Novell: Apps are Job One for Linux
[TopTechNews] In order for Linux to grow into the computing mainstream, the open-source OS needs more applications and a standardized approach to software certification, Novell CEO Ron Hovsepian said.
Netflix DRM hacked
[PC World] A hacker has posted instructions for how to save streamed movies from the Netflix Inc. service, undermining Microsoft Corp.'s copy protection technology designed to prevent people from saving the content.
AMD to launch Barcelona at Lucas
[News.com] An AMD spokesman wouldn't explicitly confirm whether the event, to be held at the Letterman Digital Arts Premier Theater at the headquarters of Lucasfilm, will see the debut of Barcelona. But AMD has said it plans to ship Barcelona "for revenue" in August.
DUI defendant wins access to breathalyzer source code
[News.com] When Dale Lee Underdahl was arrested on February 18, 2006, on suspicion of drunk driving, he submitted to a breath test that was conducted using a product called the Intoxilyzer 5000EN. During a subsequent court hearing on charges of third-degree DUI, Underdahl asked for a copy of the "complete computer source code for the (Intoxilyzer) currently in use in the state of Minnesota." The state supreme court granted that request.

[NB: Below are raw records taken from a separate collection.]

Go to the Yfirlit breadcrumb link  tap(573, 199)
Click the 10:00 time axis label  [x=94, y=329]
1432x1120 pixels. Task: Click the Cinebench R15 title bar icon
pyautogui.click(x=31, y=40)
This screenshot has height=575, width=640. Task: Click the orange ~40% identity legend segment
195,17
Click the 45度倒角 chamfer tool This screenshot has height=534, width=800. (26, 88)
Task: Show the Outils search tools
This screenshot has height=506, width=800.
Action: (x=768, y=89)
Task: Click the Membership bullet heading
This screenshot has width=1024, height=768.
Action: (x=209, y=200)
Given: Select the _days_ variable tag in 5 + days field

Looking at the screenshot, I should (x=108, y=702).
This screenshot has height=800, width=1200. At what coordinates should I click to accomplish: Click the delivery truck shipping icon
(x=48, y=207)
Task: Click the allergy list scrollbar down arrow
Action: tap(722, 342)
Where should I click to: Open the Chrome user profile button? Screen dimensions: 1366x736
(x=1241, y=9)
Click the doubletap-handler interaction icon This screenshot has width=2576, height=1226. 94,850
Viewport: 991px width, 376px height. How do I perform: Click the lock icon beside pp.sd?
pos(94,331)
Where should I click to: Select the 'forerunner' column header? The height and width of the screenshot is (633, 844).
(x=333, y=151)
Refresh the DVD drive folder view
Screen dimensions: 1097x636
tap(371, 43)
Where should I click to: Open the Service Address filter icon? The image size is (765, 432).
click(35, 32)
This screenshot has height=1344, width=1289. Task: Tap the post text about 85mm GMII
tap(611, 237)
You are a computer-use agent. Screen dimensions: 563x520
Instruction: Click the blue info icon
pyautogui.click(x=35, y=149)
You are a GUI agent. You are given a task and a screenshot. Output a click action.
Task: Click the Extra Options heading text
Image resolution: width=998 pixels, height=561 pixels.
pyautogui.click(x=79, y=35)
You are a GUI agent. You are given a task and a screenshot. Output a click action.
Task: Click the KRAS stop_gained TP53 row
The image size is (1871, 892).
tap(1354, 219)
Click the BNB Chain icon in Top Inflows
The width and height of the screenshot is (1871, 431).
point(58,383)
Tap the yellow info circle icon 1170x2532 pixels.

Facebook advertisers can opt out of parts
[FT] Facebook advertisers will be able to opt out of parts of the social networking website following the discovery that some campaigns were running close to content promoting the British National Party, the far-right political party.
Take-Two lawyer sentenced in backdating
[Bloomberg] Take-Two Interactive Software’s former general counsel, Kenneth I. Selterman, was sentenced yesterday to three years of probation for falsifying a letter to regulators. He is the third former executive from the video game company, the maker of the Grand Theft Auto series, to be sentenced in a stock option backdating investigation.
Blockbuster buys MovieLink
[Bloomberg] Blockbuster is also acquiring rights to show the films of Movie- link’s owners, which include Warner Brothers Studios, Metro-Goldwyn-Mayer and Paramount Pictures, it said. Financial terms were not disclosed. “It immediately puts us in the digital download business,” Blockbuster’s chief executive, James W. Keyes, said. “Clearly, our customers have responded favorably to having other convenient ways to access movies and entertainment.”
Valley payrolls: Movin' on up
[Reuters] The high-tech hub is adding the kind of jobs that signal an extended and steady recovery, according to a report released on Thursday. "These are the kinds of jobs that are very hard to create and very expensive to pay for," the report's author said. "But obviously business is so good they're being created."